◆ INPUT FOR THIS TASK
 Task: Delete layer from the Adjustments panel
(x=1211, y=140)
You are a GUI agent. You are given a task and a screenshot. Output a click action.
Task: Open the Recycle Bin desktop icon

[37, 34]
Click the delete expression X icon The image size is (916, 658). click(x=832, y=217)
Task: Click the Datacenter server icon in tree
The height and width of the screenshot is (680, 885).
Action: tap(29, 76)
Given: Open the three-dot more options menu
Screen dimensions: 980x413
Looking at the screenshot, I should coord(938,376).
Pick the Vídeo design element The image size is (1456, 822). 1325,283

◆ TASK DETAILS
How many lines of the items contain the string "size"? Reply with the number alone.

◆ SOLUTION
2